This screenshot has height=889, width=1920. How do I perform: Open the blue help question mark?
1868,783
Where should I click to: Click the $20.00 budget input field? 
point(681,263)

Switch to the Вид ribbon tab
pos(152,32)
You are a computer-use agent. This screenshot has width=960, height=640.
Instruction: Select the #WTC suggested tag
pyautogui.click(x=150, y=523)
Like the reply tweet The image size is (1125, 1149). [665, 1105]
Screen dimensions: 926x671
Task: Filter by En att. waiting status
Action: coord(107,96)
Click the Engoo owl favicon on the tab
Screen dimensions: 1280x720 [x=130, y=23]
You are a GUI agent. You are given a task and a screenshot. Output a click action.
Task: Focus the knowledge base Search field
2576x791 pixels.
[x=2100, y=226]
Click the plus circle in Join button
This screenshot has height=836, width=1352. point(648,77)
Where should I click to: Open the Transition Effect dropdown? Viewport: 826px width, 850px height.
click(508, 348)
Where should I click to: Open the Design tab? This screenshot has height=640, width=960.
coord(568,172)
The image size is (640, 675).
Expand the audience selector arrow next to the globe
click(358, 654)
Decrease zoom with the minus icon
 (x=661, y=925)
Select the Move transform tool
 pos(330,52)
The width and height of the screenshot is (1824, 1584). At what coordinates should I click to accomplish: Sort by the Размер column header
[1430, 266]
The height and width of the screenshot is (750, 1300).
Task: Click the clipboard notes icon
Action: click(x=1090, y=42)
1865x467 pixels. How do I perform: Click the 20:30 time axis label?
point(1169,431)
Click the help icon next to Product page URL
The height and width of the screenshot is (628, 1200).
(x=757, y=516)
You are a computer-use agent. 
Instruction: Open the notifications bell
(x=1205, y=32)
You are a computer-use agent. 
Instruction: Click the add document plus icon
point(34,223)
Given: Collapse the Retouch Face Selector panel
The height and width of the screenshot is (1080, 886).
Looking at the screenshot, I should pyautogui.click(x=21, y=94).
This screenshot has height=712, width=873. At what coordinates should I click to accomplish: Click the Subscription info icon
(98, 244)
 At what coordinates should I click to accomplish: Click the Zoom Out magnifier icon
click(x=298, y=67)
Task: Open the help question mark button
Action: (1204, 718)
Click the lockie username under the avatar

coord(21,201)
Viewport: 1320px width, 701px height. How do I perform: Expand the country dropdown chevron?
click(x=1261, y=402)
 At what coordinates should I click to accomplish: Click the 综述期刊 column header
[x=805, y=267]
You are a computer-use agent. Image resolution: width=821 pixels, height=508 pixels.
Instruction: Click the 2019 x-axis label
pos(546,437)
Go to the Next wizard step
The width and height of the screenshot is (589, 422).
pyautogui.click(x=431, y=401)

Task brief:
Scan the records for the string "computer" and report each line where it occurs.

Output of the task:
You are a computer-use agent. This screenshot has width=960, height=640.
You are a computer-use agent. 
You are a computer-use agent. 
You are a computer-use agent. Image resolution: width=821 pixels, height=508 pixels.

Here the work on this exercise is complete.